■ WHAT IS NEEDED ■
Everything from the line holding "Play all albums in Elisa" to the end of the listing below should be copied exactly, line for line, minus the pictures.

★ ★ ★ ★

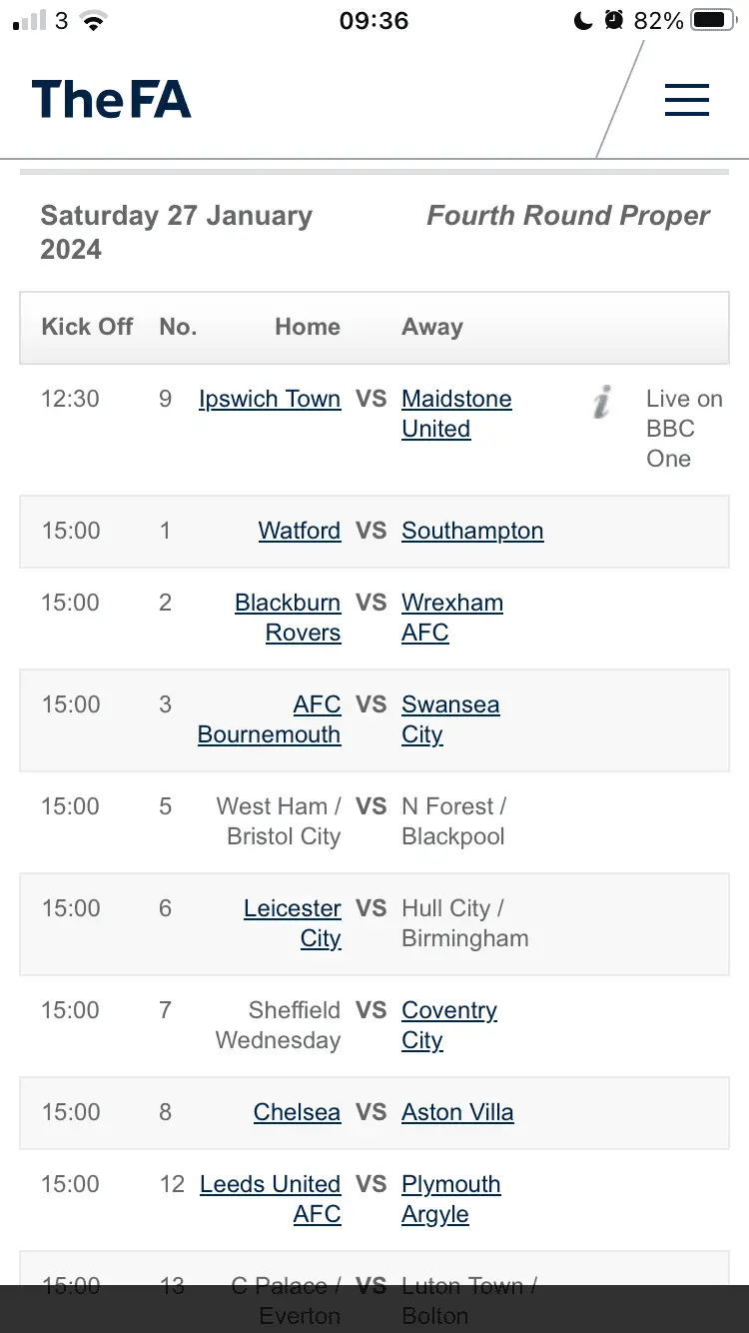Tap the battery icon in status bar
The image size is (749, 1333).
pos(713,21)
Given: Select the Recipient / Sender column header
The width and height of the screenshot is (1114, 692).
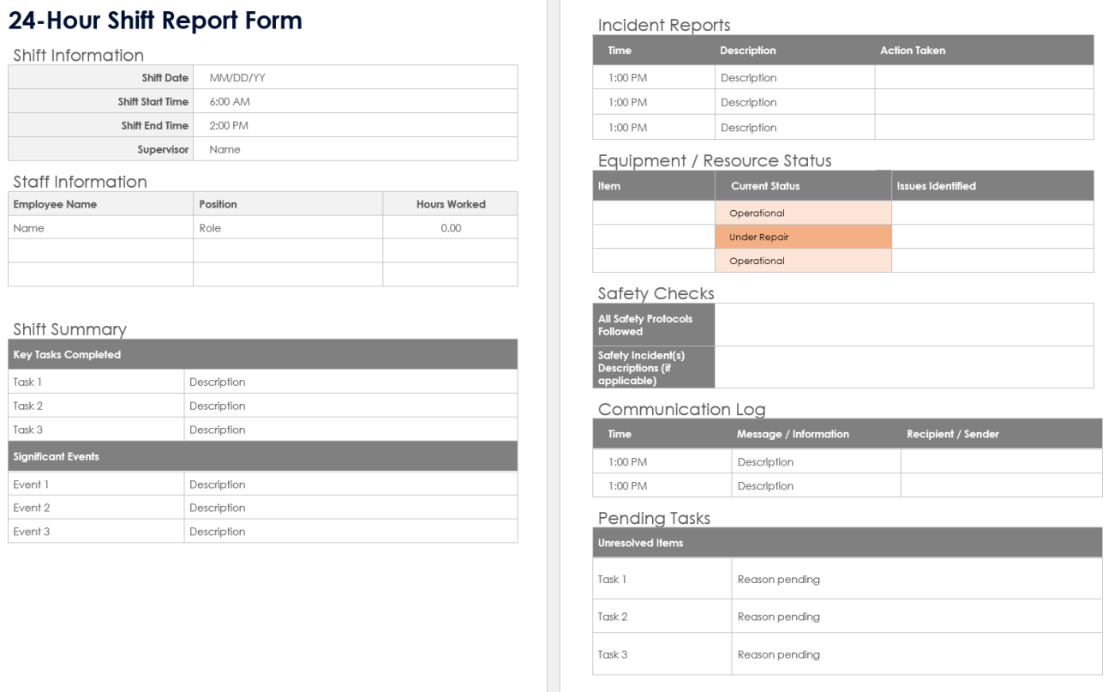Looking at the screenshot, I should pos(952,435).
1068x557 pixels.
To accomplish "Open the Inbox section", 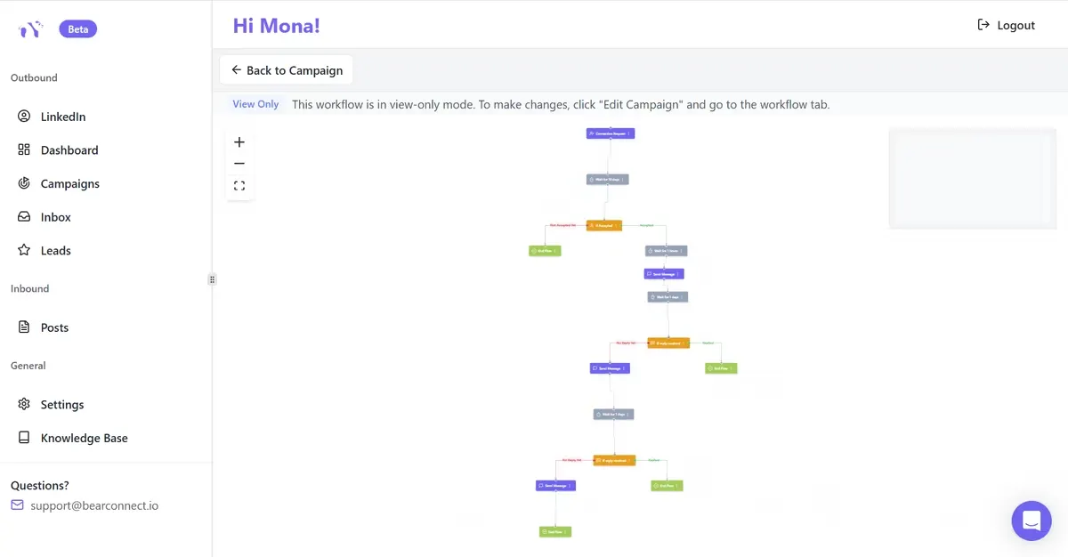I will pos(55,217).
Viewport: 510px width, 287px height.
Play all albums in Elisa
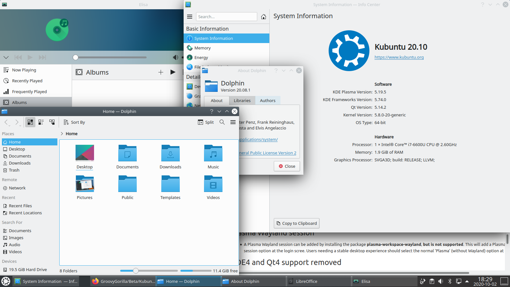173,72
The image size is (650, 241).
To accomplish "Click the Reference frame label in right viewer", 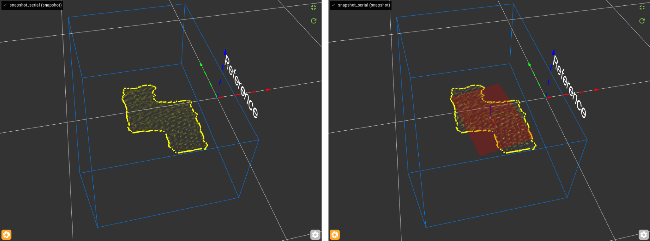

★ ★ ★ ★

■ RESPONSE BELOW ■
Play all albums in Elisa
173,72
The image size is (650, 241).
To accomplish "Click the Reference frame label in right viewer", 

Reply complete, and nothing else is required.